### About this exercise
Using only the entries below, copy exactly the lines that begin at the one with "Task: Click the purple" and end at the one with "Task: Click magnifier", both included. Drop the pictures.

### Entries taken from a collection
+++

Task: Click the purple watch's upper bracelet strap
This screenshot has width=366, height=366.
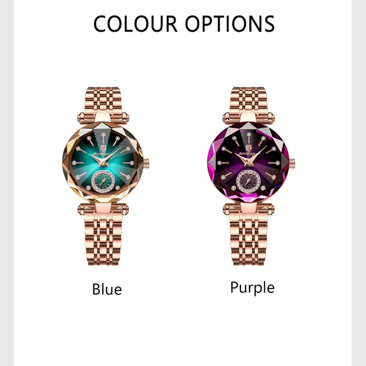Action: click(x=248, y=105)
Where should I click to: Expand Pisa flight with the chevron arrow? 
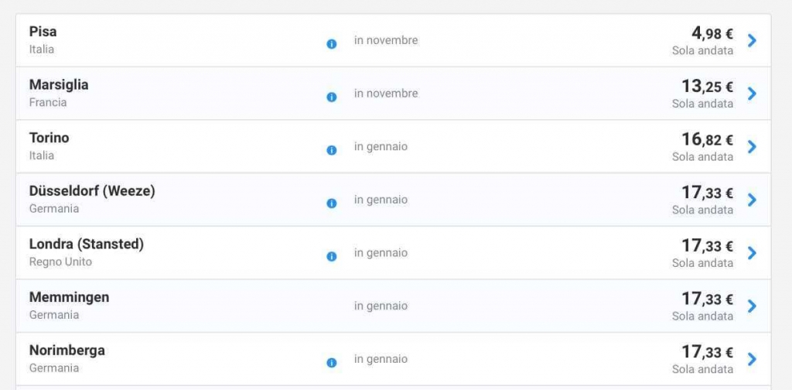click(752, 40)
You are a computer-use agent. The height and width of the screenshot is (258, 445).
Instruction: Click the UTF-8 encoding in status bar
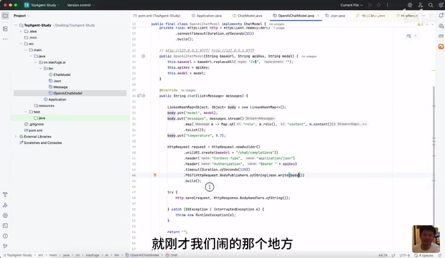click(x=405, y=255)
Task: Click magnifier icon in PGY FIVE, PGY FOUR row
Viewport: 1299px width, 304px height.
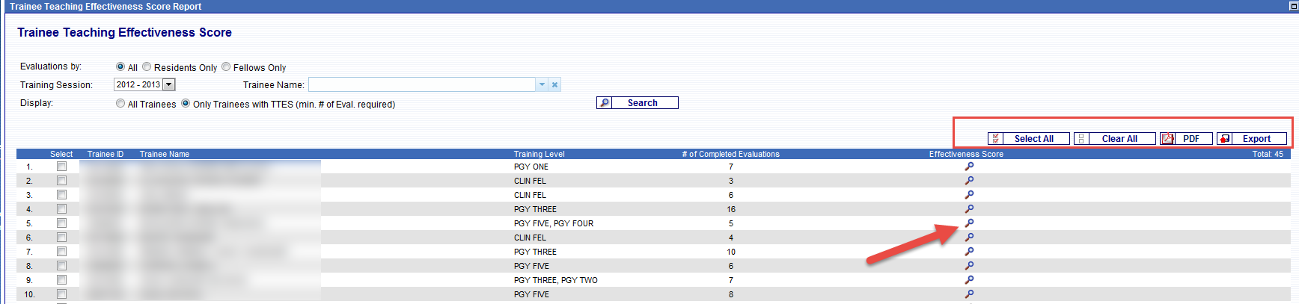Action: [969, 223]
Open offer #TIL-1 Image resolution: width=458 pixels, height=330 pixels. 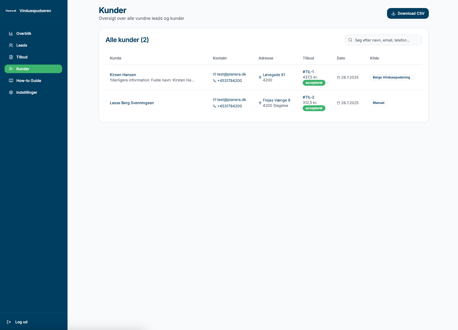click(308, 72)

+++

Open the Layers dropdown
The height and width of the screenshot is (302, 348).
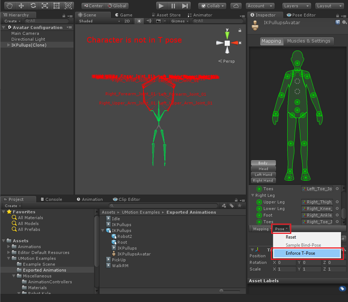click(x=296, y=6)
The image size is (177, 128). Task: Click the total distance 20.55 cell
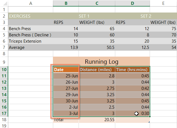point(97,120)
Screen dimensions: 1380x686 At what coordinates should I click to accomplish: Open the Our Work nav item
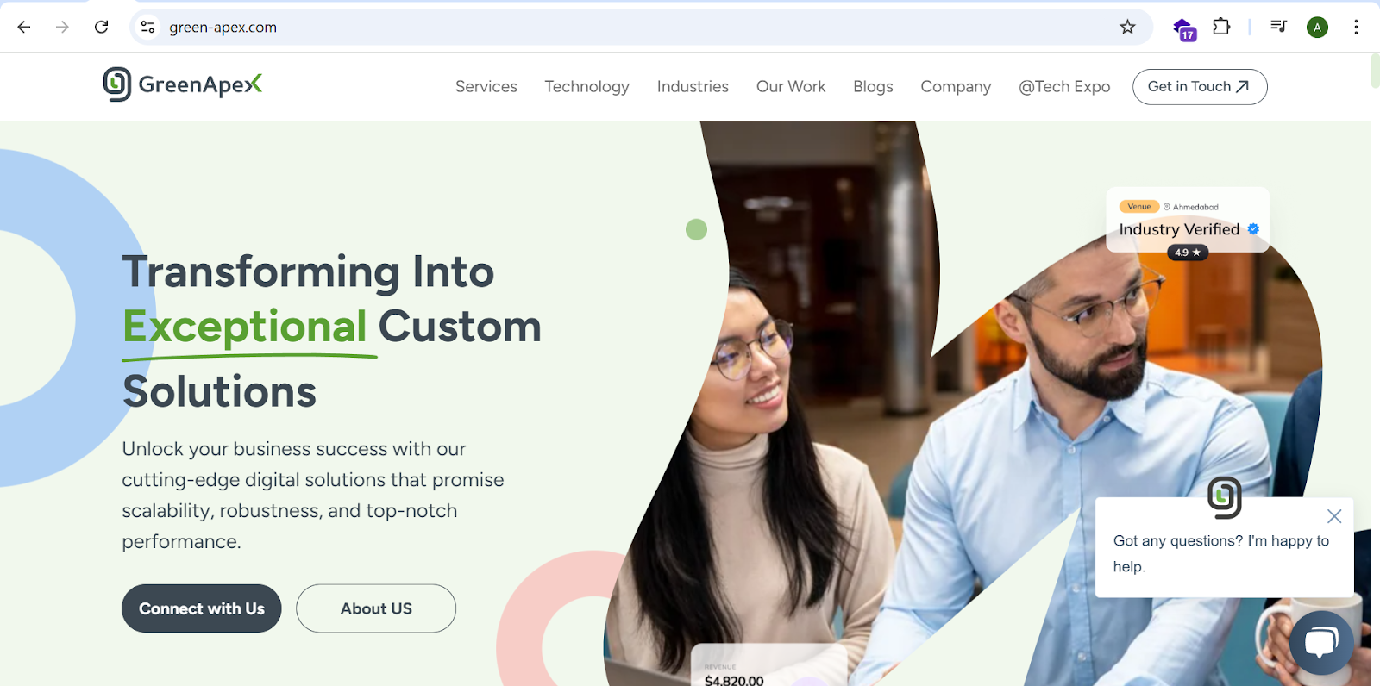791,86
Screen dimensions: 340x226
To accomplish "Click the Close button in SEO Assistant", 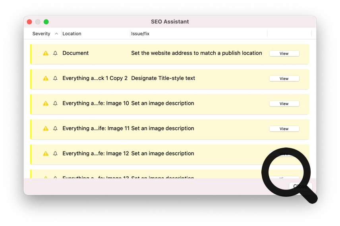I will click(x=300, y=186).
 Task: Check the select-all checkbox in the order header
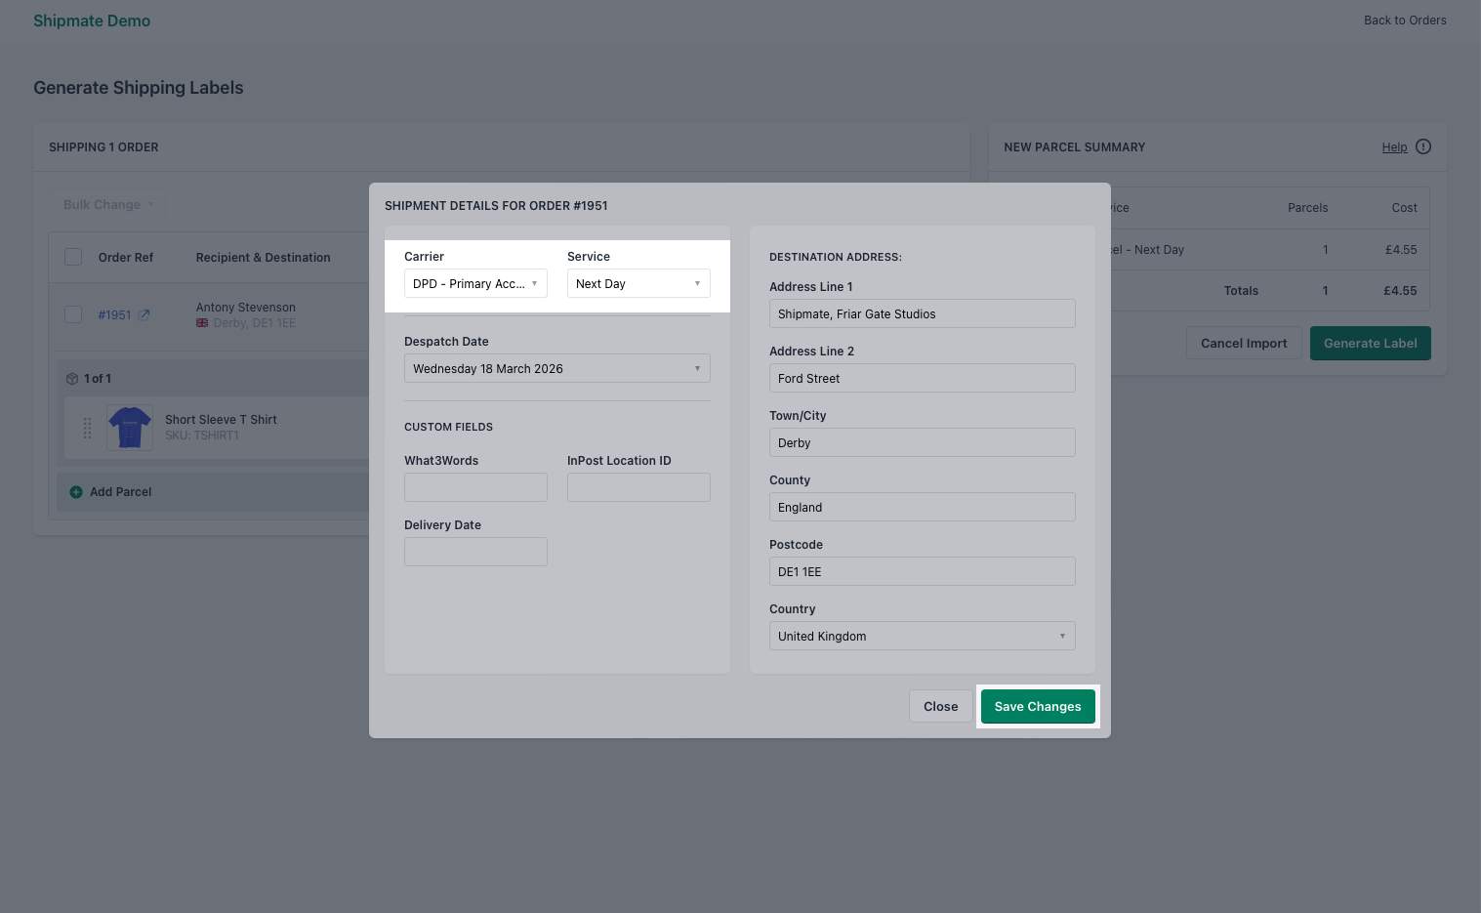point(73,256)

+++

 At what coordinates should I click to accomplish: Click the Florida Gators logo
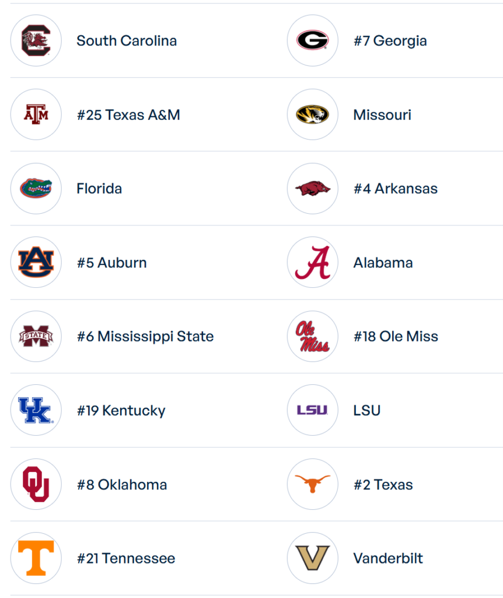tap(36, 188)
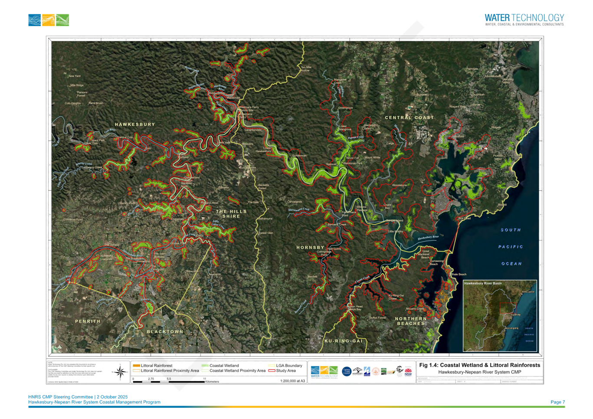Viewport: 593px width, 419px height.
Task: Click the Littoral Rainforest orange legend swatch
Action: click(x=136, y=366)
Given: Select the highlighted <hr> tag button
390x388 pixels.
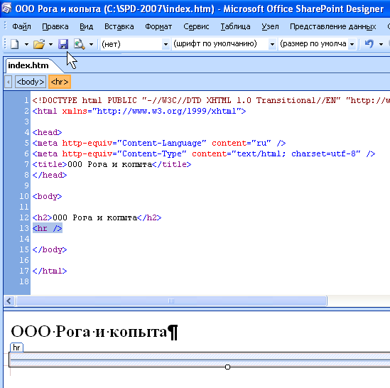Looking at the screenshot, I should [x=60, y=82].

+++

### Response for this exercise
Task: Click the purple watch's upper bracelet strap
This screenshot has width=366, height=366.
Action: click(x=248, y=105)
Where should I click to: Expand Pisa flight with the chevron arrow? 
click(752, 40)
You are a computer-use agent. The height and width of the screenshot is (258, 445).
Instruction: Click the UTF-8 encoding in status bar
click(x=405, y=255)
Task: Click magnifier icon in PGY FIVE, PGY FOUR row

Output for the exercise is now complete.